In addition to patients with acute ischemic stroke (within 7 days of symptom onset), chronic atherosclerotic stroke patients (after 3 months of symptom onset) were included in this study to preclude the effects of stroke at the level of oxidative stress markers. All human samples were used in accordance with procedures approved by the local institutional review boards. All patients provided written informed consent to participate in the study.

Rosuvastatin was administered at a dose of 20 mg/day after work-ups for stroke and blood sampling. Blood samples were collected using ethylenediaminetetraacetic acid-plasma collection tubes before and 1 month after treatment. Plasma was separated by centrifugation at 3000 rpm and 4℃ for 15 min, and then stored at -70℃ until analysis.

Laboratory assays

All blood samples were subjected to comprehensive biochemical assays. Serum concentrations of lipids, high-sensitivity C-reactive protein (hs-CRP), apolipoprotein B (ApoB), and lipoprotein lipase (LPL) were measured by immunoturbidimetry.

Changes in the oxidative stress in the peripheral blood were determined using molecular targets of reactive oxygen species (ROS), which comprise proteins, lipids, and DNA. Four oxidative stress markers were evaluated, covering the oxidation of lipids [oxidized LDL (oxLDL) and malondialdehyde (MDA)], proteins [protein carbonyl content (PCO)], and DNA [8-hydroxy-2'-deoxyguanosine (8-OHdG)]. Plasma MDA, oxLDL, and 8-OHdG levels were determined using commercially available enzyme-linked immunosorbent assay kits according to the manufacturers' protocols (Cell Biolabs, San Diego, CA, USA; Mercodia, Uppsala, Sweden; and Cayman Chemical, Ann Arbor, MI, USA). The level of PCO, a marker of protein oxidation, was determined by 2,4-dinitrophenyl-hydrazine spectrophotometry, as described previously.14

Statistical analysis

The Statistical Package for the Social Sciences (SPSS) 17.0 software (SPSS Inc., Chicago, IL, USA) was used for statistical analysis, and the level of statistical significance was set at p<0.05. Except where indicated otherwise, data are expressed as mean±SD values. Statistical analysis consisted of the independent t-test for continuous variables, and the chi-squared or Fisher's exact test for categorical variables. In addition, a paired Student's t-test was used to compare values between baseline and treatment samples. Pearson's correlation coefficient was used to assess associations between measured parameters.

Results

Baseline characteristics of the patients

The patterns of oxidative stress markers were measured in the plasma from 99 patients who had suffered ischemic stroke (71 in the acute stroke group and 28 in the chronic stroke group) with intracranial (n=73) or extracranial (n=26) atherosclerotic stenosis. Rosuvastatin (20 mg/day) was typically administered for at least 1 month (39.1±15.1 days), starting at 5.4±3.7 days after stroke onset in the acute stroke group and 161.1±97.0 days in the chronic stroke group.
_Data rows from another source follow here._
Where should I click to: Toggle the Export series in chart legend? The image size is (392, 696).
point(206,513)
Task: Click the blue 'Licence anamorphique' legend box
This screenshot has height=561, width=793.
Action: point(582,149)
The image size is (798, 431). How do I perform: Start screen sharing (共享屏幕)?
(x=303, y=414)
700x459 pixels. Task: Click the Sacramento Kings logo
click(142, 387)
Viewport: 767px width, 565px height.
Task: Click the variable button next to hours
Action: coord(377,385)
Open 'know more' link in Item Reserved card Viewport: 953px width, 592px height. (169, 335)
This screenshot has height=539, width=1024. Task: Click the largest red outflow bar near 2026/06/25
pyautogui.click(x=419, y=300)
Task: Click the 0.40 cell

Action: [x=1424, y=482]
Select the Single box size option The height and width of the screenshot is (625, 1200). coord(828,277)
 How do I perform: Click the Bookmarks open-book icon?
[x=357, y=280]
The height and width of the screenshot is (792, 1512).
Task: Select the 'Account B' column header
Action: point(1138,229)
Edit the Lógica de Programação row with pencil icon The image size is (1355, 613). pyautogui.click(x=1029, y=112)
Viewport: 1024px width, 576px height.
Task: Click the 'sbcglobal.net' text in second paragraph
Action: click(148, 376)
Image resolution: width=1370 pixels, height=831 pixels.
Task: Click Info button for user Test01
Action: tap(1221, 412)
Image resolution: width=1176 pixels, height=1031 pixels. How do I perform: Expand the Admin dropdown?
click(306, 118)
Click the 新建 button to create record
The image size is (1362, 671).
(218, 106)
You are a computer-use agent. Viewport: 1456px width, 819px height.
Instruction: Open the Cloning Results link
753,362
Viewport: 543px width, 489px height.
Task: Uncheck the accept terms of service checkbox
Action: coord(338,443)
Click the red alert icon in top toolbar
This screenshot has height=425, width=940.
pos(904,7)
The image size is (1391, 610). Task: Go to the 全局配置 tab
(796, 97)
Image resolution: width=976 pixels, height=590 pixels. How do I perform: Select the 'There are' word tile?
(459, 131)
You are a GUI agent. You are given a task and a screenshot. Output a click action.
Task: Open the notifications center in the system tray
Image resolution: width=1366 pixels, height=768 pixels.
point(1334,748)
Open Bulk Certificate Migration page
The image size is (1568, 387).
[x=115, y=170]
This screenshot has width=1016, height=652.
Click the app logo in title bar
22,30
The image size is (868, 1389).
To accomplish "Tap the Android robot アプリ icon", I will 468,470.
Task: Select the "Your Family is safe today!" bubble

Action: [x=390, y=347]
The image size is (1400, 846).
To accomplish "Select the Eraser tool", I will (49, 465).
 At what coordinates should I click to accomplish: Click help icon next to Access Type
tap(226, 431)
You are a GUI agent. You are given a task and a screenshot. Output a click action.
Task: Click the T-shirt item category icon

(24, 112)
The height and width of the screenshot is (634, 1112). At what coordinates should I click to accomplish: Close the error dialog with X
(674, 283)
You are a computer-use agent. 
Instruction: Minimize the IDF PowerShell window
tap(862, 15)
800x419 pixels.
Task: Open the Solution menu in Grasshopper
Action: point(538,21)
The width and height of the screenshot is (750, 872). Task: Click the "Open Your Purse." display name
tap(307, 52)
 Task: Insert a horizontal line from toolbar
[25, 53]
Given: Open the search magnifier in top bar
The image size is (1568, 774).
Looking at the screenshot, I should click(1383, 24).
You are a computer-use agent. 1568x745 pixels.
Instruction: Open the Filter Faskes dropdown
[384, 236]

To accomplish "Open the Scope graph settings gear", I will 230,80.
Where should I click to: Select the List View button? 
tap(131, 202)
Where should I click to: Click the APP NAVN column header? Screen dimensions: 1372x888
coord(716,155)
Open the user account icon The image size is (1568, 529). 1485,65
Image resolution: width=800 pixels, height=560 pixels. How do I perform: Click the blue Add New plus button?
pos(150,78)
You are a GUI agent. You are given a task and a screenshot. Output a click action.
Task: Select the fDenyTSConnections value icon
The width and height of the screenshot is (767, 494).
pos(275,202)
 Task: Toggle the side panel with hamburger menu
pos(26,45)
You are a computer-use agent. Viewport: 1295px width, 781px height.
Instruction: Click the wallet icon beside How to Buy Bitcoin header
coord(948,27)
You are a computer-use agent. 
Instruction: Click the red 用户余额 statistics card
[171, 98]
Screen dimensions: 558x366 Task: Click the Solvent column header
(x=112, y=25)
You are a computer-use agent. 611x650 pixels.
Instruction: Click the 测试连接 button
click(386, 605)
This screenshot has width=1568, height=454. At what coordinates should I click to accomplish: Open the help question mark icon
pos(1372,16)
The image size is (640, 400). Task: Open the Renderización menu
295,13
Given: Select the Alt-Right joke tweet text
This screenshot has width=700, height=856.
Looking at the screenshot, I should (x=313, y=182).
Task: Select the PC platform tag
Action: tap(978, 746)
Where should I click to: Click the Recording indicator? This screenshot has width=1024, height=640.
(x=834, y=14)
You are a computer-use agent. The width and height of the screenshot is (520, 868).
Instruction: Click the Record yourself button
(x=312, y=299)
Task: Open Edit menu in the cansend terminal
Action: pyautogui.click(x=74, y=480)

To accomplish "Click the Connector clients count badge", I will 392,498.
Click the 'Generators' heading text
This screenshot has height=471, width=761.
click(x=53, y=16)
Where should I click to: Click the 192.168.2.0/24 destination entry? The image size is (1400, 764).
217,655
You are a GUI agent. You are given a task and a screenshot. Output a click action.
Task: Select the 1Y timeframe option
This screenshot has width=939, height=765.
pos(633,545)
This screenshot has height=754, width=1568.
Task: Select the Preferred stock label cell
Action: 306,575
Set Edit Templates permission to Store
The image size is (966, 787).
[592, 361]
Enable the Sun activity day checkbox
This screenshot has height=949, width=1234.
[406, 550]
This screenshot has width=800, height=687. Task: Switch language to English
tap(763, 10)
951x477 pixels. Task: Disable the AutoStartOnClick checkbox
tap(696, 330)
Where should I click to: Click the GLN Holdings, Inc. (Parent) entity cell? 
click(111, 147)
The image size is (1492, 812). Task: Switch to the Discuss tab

The patients' baseline clinical characteristics and laboratory findings are given in Table 1. Age, gender, and risk-factor profiles did not differ significantly between the groups, with the exception of current smoking, which was more prevalent in the acute stroke group (p=0.01). Furthermore, the initial lipid profile and ApoB levels did not differ significantly between the two groups.

Table 1
Baseline characteristics of the patients

Effects of rosuvastatin on lipid profile and inflammation

Table 2 lists the changes in the lipid profile and inflammatory markers before and after statin treatment. In both stroke groups, the statin dramatically reduced the serum levels of total cholesterol (mean changes from baseline: 34% in acute stroke and 33% in chronic stroke; p<0.01), triglycerides (27% and 22%, p<0.01 and <0.05, respectively), LDL-cholesterol (50% and 51%, p<0.01 for both), and ApoB (51% and 46%, p<0.01 for both). High-density lipoprotein levels significantly increased after treatment in both the acute (9%, p<0.05) and chronic (7%, p<0.05) stroke groups.

Table 2
Changes in lipid profiles and inflammatory markers following statin use

Rosuvastatin significantly reduced the LPL levels in both the acute (64%, p<0.01) and chronic (48%, p<0.01) stroke groups. Although there was a trend toward a reduction in serum hs-CRP levels with statin use in the acute stroke group, it did not reach statistical significance.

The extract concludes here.